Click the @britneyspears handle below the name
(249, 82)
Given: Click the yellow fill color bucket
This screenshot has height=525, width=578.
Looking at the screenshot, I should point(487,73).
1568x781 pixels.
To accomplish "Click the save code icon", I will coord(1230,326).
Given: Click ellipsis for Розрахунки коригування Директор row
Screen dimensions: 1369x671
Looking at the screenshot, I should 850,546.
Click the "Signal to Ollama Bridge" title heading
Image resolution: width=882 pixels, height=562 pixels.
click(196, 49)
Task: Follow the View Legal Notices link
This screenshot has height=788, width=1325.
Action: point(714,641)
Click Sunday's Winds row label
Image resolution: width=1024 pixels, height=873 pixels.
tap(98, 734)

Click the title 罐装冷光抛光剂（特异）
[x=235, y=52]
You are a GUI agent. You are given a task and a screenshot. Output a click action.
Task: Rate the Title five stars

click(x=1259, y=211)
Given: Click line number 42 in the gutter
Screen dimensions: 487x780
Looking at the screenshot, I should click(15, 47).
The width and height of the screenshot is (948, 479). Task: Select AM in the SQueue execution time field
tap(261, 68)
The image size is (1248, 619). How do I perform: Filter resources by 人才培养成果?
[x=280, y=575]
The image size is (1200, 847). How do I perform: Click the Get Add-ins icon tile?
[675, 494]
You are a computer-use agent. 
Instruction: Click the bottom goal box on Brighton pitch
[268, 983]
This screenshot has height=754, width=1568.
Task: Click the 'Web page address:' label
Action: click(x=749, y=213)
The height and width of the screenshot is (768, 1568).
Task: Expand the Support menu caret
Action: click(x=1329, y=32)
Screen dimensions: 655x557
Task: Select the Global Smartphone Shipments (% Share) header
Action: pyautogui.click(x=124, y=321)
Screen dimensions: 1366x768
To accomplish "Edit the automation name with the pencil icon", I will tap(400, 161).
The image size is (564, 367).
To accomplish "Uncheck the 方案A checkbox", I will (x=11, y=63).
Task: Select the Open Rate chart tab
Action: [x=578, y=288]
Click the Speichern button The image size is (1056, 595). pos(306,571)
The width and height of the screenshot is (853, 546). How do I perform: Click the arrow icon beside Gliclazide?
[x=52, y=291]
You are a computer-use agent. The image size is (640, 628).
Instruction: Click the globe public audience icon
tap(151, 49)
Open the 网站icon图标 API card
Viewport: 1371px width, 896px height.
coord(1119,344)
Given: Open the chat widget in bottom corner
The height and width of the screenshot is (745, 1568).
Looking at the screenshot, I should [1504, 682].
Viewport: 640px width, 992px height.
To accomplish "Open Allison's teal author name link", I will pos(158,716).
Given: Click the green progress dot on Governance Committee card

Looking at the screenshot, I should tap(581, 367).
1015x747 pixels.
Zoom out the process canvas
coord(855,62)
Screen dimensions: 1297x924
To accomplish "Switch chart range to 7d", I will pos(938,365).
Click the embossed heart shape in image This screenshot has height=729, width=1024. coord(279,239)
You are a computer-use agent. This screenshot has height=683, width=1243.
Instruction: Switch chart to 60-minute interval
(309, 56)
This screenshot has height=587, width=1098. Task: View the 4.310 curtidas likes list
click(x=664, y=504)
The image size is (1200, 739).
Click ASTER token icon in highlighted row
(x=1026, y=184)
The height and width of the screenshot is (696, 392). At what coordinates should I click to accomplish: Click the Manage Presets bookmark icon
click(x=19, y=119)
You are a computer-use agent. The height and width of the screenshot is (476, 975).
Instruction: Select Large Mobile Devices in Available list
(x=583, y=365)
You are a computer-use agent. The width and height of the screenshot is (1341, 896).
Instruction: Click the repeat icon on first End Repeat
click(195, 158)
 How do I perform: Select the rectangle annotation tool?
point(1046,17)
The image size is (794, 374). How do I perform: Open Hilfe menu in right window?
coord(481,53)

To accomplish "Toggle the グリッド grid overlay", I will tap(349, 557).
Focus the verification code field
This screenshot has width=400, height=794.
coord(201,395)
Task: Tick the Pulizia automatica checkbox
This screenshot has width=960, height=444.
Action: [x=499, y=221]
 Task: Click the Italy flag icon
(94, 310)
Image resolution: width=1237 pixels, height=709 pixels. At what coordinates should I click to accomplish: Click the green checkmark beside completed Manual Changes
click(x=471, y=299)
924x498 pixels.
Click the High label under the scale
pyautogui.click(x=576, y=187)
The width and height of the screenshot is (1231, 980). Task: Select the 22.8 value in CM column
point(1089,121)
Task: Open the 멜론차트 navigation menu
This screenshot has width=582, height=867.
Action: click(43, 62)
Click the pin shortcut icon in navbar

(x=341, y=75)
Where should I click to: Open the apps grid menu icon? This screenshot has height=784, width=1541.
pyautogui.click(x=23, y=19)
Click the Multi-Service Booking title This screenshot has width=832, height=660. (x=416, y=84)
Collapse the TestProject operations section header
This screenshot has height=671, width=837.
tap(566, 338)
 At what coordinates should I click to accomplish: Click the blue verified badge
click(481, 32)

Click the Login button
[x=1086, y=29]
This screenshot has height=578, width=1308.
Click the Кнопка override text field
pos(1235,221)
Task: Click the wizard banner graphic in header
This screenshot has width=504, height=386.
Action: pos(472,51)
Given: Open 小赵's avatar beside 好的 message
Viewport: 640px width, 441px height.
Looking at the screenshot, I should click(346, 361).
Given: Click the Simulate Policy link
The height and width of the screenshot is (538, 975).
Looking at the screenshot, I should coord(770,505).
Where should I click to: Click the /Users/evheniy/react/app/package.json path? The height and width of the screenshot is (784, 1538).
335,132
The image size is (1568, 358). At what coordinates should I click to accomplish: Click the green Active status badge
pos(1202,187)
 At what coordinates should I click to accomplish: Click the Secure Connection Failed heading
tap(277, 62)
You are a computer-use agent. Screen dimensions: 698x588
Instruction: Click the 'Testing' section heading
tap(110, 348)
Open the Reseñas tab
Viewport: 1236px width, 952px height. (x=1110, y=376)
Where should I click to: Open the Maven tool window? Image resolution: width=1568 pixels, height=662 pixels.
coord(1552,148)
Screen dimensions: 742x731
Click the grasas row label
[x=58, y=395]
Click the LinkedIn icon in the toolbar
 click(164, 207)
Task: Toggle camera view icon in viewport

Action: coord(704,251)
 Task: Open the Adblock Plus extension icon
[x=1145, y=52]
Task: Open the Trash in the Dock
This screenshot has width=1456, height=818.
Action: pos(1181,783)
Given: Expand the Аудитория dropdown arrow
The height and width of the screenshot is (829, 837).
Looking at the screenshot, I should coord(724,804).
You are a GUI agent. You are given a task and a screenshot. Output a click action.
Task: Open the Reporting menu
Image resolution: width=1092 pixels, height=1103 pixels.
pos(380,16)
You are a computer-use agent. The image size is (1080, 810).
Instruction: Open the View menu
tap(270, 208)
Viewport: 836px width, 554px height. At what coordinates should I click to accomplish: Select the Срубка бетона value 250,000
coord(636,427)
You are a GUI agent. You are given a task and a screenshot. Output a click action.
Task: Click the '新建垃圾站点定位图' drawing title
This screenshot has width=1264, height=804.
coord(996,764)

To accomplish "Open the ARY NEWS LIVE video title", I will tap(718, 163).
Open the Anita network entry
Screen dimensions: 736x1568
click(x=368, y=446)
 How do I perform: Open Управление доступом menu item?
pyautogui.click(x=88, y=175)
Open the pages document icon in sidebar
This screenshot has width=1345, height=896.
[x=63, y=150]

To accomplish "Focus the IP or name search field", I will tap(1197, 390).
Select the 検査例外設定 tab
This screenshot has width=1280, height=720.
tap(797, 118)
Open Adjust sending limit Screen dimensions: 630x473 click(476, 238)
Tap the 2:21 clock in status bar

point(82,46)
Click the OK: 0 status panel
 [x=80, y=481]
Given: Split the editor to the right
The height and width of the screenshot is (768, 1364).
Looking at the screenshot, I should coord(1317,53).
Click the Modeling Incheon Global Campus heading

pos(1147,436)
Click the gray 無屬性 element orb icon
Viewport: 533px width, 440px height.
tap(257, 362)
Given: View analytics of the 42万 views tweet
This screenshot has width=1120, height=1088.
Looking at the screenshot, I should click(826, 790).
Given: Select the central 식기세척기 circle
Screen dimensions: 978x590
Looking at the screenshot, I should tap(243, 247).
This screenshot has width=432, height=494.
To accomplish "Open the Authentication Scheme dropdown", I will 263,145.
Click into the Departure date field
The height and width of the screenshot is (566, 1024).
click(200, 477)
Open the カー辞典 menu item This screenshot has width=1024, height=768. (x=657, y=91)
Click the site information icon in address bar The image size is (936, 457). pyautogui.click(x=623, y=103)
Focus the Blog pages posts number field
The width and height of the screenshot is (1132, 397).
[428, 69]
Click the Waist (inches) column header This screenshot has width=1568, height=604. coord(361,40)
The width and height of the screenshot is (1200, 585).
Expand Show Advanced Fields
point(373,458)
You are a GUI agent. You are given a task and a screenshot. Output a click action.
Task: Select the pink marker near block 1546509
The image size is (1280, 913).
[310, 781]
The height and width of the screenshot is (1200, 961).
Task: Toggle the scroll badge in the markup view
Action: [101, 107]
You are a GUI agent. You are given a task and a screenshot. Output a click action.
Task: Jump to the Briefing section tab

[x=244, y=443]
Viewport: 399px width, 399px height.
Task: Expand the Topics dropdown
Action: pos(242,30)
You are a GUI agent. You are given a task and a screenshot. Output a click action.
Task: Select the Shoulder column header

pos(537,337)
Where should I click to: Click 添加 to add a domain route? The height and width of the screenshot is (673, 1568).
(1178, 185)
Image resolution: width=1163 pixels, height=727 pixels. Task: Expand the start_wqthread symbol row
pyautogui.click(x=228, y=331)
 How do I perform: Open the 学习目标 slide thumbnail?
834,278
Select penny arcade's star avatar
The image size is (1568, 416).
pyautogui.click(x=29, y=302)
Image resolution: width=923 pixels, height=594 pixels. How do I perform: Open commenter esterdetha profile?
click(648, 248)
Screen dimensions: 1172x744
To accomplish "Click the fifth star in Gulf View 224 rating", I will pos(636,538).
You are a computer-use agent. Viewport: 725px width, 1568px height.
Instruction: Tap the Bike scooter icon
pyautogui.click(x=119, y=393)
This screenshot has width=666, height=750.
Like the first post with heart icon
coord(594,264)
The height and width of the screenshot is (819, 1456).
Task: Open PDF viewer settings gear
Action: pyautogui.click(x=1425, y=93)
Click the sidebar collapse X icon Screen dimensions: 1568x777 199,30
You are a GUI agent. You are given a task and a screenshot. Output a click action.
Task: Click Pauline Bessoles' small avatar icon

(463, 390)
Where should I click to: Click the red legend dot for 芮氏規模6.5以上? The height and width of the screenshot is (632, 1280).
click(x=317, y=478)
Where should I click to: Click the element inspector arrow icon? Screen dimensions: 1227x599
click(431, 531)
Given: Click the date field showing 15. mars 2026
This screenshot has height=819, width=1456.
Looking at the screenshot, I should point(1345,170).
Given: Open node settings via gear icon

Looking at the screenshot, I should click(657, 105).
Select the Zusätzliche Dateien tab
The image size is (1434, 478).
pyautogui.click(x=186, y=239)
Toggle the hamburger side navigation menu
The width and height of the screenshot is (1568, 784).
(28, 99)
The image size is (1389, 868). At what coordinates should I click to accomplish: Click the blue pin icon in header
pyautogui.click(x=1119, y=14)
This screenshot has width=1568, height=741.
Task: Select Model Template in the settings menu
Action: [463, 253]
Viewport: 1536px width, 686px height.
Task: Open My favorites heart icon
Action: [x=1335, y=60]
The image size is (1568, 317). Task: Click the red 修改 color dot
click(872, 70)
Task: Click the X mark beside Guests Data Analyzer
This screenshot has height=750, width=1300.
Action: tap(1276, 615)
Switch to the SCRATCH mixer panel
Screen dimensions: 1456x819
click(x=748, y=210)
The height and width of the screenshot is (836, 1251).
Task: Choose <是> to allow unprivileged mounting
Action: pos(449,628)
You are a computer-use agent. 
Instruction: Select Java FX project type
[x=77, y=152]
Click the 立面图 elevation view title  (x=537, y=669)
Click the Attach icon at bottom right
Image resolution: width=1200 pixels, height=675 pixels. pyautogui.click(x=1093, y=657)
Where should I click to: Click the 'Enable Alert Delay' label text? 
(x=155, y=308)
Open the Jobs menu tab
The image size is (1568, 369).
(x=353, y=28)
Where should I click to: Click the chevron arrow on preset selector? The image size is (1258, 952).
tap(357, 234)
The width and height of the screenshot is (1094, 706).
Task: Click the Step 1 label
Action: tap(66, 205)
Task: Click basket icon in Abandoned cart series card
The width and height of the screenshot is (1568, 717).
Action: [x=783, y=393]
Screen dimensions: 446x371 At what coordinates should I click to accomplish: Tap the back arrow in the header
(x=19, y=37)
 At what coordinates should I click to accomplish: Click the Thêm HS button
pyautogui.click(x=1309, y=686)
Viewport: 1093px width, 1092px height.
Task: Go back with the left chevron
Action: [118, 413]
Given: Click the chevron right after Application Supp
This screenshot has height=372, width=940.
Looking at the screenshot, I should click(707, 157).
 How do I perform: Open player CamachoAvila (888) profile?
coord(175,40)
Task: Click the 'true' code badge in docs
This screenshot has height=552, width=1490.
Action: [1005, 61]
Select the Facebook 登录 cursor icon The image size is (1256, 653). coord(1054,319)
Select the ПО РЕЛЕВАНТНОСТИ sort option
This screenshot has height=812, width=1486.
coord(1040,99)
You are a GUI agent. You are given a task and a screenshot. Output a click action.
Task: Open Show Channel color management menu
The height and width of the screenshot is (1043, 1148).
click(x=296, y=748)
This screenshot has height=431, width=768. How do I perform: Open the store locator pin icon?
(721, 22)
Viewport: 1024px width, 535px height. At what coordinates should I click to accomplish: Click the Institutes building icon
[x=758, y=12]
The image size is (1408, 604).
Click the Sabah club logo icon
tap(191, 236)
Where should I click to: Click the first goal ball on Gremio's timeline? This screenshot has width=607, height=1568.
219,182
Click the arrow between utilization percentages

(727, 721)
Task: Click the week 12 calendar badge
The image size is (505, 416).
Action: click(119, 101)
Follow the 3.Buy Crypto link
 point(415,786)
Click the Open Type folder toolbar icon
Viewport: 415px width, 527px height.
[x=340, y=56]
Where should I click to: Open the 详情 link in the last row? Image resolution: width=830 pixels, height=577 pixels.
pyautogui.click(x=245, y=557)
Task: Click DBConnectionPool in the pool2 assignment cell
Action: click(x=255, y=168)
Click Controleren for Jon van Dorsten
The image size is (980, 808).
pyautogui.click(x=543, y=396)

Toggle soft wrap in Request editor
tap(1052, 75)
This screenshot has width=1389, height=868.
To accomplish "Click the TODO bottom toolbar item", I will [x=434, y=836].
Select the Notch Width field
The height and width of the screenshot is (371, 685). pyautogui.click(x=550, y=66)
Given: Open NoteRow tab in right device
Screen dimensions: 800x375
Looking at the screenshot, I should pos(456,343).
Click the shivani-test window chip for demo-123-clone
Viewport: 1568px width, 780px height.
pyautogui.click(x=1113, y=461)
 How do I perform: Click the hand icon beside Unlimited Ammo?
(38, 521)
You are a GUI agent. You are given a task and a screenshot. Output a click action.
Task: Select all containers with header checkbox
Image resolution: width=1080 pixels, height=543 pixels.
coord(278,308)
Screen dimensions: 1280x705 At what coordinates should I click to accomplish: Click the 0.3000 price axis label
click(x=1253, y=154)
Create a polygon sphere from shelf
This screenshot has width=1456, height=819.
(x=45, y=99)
*-*-*
Copy out everything in the material above, from the line containing "Screen dimensions: 742x731" down to the line containing "click(x=368, y=446)", with both of those lines included.

> [PROBLEM SOLUTION]:
Screen dimensions: 742x731
Click the grasas row label
[x=58, y=395]
Click the LinkedIn icon in the toolbar
 click(164, 207)
Task: Toggle camera view icon in viewport

Action: coord(704,251)
 Task: Open the Adblock Plus extension icon
[x=1145, y=52]
Task: Open the Trash in the Dock
This screenshot has width=1456, height=818.
Action: pos(1181,783)
Given: Expand the Аудитория dropdown arrow
The height and width of the screenshot is (829, 837).
Looking at the screenshot, I should coord(724,804).
You are a GUI agent. You are given a task and a screenshot. Output a click action.
Task: Open the Reporting menu
Image resolution: width=1092 pixels, height=1103 pixels.
pos(380,16)
You are a computer-use agent. The image size is (1080, 810).
Instruction: Open the View menu
tap(270, 208)
Viewport: 836px width, 554px height. At what coordinates should I click to accomplish: Select the Срубка бетона value 250,000
coord(636,427)
You are a GUI agent. You are given a task and a screenshot. Output a click action.
Task: Click the '新建垃圾站点定位图' drawing title
This screenshot has width=1264, height=804.
coord(996,764)

To accomplish "Open the ARY NEWS LIVE video title", I will tap(718, 163).
Open the Anita network entry
Screen dimensions: 736x1568
click(x=368, y=446)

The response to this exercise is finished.